----- Entries supplied -----
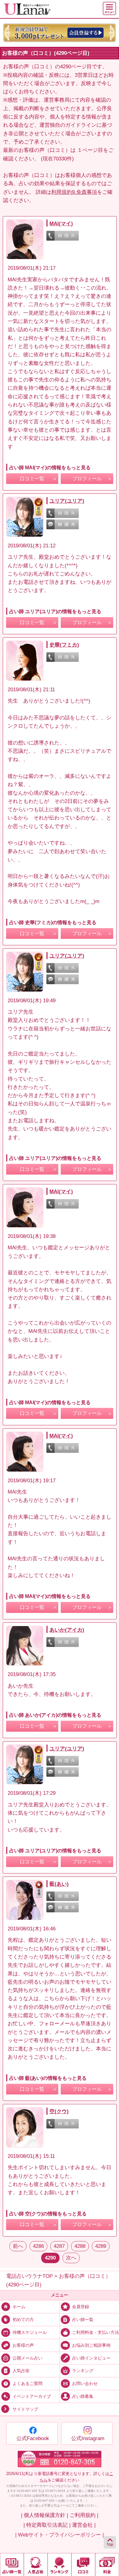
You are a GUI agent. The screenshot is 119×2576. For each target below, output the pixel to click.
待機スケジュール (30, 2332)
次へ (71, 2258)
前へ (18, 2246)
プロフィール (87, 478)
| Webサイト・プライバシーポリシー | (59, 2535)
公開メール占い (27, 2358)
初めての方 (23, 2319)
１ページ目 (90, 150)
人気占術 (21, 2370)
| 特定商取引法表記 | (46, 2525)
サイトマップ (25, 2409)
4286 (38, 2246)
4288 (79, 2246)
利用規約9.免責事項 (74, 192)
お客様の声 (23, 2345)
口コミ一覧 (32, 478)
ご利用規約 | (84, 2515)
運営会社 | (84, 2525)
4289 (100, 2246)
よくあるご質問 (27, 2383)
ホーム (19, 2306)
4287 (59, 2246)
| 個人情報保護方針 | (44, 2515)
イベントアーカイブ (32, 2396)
-----
[Task requirements]:
Leave out every line before the one containing "初めての方 (23, 2319)"; set down that line and all remaining lines of the material exactly.

[Final answer]:
初めての方 (23, 2319)
１ページ目 (90, 150)
人気占術 (21, 2370)
| 特定商取引法表記 | (46, 2525)
サイトマップ (25, 2409)
4286 (38, 2246)
4288 (79, 2246)
利用規約9.免責事項 (74, 192)
お客様の声 (23, 2345)
口コミ一覧 (32, 478)
ご利用規約 | (84, 2515)
運営会社 | (84, 2525)
4289 (100, 2246)
よくあるご質問 (27, 2383)
ホーム (19, 2306)
4287 (59, 2246)
| 個人情報保護方針 | (44, 2515)
イベントアーカイブ (32, 2396)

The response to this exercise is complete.